But, in order to a more precise use of the term Motive, let it be noted, that, in regard to it, there are three things clearly distinguishable, although it may not be common, nor easy, always to speak of them distinctively. These are, the external object, the internal principle, and the state or affection of mind resulting from the one being addressed to the other. For example,-Bread, or food of any kind, is the external object, which is adapted to an internal principle which is called Appetite, and Hunger, or the desire of food, is the internal feeling which is excited or allayed, as the circumstances may be, by the presentment of the external object to the internal principle. In popular language, the term Motive might be applied to any one of these three; and it might be said that the motive for such an action was bread, or appetite, or hunger. But, strictly speaking, the feeling of hunger was the motive; it was that, in the preceding state of mind, which disposed or inclined the agent to act in one way rather than in any other. The same may be said of motives of every kind. In every case there may be observed the external object, the internal principle, and the resultant state or affection of mind; and the term motive may be applied, separately and successively, to any one of them; but, speaking strictly, it should be applied to the terminating state or affection of mind which arises from a principle of human nature having been addressed by an object adapted to it; because it is this state or affection of mind which prompts to action. The motive of an agent, in some particular action, may be said to have been injury, or resentment, or anger— meaning by the first of these words, the wrongous behaviour of another, by the second, the principle in human nature affected by such behaviour, and by the third, the resultant state of mind in the agent. When it is said that a man acted prudently, it may intimate

that his conduct was in accordance with the rules of propriety and prudence; or, that he adopted it, after careful consideration and forethought, or, from a sense of the benefit and advantage to be derived from it. In like manner, when it is said that a man acted conscientiously, it may mean that the particular action was regarded, not as a matter of interest, but of duty, or, that his moral faculty approved of it as Right, or, that he felt himself under a Sense of Obligation to do it. In all these cases, the term Motive is strictly applicable to the terminating state or affection of mind which immediately precedes the volition or determination to act.

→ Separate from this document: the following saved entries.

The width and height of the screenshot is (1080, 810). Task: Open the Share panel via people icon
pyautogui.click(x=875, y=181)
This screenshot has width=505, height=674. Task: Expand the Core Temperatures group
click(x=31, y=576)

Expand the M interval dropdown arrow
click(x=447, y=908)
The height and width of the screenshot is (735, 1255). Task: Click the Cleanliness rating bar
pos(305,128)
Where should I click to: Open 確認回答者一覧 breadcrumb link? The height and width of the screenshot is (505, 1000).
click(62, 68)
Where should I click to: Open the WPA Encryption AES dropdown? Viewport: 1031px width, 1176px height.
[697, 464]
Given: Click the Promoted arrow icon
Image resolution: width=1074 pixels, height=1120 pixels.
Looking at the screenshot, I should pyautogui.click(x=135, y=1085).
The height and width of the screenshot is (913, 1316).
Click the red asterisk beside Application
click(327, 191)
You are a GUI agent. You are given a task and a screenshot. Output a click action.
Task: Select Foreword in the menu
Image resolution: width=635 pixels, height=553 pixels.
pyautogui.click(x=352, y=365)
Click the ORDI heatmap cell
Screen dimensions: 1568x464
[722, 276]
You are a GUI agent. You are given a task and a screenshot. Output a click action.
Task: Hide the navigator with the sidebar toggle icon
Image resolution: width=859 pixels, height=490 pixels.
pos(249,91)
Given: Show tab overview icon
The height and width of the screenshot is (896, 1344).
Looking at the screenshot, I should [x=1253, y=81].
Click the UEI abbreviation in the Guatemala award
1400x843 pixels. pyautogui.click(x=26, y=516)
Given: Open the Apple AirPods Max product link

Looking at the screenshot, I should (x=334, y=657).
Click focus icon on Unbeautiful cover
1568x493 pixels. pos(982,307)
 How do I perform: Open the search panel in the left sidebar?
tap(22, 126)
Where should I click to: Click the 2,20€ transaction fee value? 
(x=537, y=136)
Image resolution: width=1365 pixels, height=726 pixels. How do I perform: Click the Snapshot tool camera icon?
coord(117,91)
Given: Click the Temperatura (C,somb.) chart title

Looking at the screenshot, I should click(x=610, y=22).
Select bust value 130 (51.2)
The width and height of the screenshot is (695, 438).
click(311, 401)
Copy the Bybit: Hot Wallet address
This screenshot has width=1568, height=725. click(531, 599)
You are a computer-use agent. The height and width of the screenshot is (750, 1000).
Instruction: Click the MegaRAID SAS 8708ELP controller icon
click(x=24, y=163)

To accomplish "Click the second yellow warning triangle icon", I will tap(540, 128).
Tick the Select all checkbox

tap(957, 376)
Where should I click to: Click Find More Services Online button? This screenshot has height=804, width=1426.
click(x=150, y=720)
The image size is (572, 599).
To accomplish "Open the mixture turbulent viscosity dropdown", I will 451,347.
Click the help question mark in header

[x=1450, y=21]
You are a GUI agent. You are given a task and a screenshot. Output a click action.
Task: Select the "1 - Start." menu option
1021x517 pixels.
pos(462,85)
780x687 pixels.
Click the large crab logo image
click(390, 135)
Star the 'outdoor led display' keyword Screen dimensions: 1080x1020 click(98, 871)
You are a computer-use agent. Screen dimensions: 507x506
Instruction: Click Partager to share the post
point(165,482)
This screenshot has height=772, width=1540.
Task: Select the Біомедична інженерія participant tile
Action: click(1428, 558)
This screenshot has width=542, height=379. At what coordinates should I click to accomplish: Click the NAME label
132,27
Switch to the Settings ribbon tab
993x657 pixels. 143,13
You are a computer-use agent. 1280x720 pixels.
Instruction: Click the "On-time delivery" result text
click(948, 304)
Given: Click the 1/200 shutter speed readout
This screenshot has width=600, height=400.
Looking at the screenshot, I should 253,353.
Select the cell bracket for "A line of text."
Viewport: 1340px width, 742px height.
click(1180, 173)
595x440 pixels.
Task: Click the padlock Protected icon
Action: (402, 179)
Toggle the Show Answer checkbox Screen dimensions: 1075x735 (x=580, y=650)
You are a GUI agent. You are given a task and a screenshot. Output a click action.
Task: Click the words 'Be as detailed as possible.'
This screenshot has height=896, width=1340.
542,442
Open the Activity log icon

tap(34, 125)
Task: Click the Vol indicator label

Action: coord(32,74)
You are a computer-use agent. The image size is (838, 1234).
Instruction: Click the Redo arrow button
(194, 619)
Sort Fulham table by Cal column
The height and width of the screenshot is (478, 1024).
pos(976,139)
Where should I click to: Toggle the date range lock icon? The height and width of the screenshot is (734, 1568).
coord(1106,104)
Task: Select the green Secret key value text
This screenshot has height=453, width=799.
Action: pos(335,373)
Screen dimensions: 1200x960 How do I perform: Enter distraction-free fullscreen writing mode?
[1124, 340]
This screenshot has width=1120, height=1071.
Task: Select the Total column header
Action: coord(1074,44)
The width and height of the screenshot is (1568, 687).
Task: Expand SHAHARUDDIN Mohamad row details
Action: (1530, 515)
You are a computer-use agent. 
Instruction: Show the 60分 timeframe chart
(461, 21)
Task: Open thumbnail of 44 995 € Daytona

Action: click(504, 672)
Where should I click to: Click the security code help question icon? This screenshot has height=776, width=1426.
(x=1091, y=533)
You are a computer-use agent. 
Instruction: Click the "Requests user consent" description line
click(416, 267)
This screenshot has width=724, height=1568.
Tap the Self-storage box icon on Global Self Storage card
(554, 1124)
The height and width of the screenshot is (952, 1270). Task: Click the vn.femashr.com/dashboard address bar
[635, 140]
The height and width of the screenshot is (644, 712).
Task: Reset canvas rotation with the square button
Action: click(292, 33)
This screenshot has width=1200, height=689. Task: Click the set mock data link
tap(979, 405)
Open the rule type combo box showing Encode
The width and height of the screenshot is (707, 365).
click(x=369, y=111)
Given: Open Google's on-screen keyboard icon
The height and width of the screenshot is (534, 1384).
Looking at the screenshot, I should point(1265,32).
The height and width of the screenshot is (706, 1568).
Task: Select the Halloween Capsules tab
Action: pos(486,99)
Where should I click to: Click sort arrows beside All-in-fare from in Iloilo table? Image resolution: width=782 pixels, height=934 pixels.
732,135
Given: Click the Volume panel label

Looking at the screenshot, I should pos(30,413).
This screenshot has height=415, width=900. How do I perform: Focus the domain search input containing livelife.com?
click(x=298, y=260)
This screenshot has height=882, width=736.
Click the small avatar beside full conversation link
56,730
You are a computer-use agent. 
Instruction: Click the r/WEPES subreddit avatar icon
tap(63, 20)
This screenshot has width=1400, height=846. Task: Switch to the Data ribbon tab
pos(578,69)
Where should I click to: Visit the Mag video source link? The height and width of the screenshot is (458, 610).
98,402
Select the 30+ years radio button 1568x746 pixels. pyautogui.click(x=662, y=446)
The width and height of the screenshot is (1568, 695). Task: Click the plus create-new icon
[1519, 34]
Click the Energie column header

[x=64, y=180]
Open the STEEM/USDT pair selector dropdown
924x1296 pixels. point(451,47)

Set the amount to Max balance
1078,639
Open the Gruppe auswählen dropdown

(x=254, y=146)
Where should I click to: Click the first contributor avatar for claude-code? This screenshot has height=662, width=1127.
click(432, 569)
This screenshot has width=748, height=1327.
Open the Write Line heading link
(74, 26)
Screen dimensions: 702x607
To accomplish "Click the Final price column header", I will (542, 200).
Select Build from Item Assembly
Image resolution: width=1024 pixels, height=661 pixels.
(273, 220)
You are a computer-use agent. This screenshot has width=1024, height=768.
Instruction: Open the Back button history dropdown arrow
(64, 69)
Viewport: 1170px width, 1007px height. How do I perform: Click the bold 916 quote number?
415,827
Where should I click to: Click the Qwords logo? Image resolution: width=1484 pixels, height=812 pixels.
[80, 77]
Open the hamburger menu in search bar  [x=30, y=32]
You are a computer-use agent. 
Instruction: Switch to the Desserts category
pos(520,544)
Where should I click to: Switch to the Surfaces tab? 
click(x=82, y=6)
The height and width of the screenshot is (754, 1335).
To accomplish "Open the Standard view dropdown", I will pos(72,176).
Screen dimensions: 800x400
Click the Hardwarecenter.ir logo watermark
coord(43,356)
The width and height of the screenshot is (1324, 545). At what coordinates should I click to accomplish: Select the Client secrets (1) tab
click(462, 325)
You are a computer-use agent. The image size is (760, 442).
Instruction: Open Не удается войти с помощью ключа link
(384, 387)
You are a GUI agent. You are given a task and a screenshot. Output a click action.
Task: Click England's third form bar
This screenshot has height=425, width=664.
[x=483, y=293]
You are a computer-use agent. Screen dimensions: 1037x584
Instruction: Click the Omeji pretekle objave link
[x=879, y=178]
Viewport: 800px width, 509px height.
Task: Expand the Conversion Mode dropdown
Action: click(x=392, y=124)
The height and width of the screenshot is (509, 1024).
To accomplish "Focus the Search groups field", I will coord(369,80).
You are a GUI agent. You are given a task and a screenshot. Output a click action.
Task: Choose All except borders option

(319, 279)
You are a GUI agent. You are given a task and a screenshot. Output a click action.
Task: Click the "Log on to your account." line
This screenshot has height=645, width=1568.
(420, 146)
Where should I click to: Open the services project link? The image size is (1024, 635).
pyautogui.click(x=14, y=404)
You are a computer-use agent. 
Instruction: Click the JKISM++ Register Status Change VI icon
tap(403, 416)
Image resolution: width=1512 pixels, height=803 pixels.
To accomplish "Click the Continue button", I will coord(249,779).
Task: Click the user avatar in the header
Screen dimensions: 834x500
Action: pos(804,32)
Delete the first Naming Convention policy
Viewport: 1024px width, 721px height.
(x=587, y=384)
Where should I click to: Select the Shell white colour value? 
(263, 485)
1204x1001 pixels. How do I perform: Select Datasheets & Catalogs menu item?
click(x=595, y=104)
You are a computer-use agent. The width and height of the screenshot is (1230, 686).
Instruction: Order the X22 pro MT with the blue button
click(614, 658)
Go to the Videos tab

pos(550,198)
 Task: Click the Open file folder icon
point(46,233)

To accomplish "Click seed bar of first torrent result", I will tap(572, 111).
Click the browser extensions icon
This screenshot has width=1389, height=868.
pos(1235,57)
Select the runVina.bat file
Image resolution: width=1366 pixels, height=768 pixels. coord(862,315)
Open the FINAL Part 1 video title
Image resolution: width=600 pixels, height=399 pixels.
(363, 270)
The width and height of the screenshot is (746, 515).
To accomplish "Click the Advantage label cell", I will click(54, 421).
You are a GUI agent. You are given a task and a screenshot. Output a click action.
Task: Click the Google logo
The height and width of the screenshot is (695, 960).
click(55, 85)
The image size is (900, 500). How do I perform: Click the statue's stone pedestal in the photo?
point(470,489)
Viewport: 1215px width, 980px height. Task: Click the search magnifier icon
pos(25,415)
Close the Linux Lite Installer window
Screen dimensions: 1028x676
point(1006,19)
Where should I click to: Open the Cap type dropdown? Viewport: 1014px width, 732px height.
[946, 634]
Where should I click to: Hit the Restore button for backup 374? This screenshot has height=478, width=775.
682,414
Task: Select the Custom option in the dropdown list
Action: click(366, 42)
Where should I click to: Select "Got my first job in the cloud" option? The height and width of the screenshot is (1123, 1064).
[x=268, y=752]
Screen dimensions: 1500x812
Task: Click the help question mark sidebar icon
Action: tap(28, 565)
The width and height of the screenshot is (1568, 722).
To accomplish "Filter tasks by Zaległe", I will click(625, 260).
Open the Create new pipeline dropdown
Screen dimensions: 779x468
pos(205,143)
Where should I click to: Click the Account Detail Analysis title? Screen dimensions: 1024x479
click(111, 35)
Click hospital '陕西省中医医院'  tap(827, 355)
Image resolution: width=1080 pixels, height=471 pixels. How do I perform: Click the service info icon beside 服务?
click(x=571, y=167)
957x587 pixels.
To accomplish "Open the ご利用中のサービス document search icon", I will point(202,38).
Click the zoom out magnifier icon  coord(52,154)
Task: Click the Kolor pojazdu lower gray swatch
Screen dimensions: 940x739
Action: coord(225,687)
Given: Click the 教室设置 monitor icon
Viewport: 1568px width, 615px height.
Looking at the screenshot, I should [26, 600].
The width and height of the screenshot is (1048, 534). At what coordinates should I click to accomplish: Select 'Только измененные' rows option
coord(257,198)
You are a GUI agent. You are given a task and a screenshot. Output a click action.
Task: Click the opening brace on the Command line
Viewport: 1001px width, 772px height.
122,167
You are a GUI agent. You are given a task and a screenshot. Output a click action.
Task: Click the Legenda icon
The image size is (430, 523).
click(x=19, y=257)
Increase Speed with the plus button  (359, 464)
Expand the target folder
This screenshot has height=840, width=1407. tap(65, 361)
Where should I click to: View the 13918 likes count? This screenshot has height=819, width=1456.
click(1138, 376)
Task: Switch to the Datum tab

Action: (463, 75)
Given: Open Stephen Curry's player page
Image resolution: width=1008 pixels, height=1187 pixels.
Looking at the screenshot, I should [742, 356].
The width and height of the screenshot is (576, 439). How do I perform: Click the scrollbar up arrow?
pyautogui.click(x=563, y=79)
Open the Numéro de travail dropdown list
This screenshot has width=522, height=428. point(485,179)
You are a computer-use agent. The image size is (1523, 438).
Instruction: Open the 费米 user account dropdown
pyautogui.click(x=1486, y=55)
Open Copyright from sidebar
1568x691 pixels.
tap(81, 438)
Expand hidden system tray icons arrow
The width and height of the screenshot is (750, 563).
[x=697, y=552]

To the question, therefore, whether Motive means something in the mind or out of it, it is replied, that, what moves the will is something in the preceding state of mind. That state of mind may have reference to something out of the mind. But what is out of the mind must be apprehended or contemplated-must be brought within the view of the mind, before it can in any way affect it. It is only in a secondary or remote sense, therefore, that external objects or circumstances can be called Motives, or be said to move the will. Motives are, strictly speaking, Subjective-as they are internal states or affections of mind in the agent.

And Motives may be called Subjective, not only in contradistinction to the external objects and circumstances which may be the occasion of them, but also in regard to the different effect which the same objects and circumstances may have, not only upon different individuals, but even upon the same individuals at different times.

A man of slow and narrow intellect is unable to perceive the value or importance of an object when presented to him, or the propriety and advantage of a course of conduct that may be pointed out to him, so clearly or so quickly as a man of large and vigorous intellect. The consequence will be, that, with the same Motives (objectively considered) presented to them, the one may remain indifferent and indolent in reference to the advantage held out, while the other will at once apprehend and pursue it. A man of cold and dull affections will contemplate a spectacle of pain or want, without feeling any desire or making any exertion to relieve it; while he whose sensibilities are more acute and lively will instantly be moved to the most active and generous efforts. An injury done to one man will rouse him at once to a phrenzy of indignation, which will prompt him to the most extravagant measures of retaliation or evenge; while, in another man, it will only give rise to a moderate

feeling of resentment. An action which will be contemplated with horror by a man of a tender conscience, will be done without compunction by him whose moral sense has not been sufficiently exercised to discern between good and evil. In short, anything external to the mind will be modified in its effect, according to the constitution and training of the different minds within the view of which it may be brought.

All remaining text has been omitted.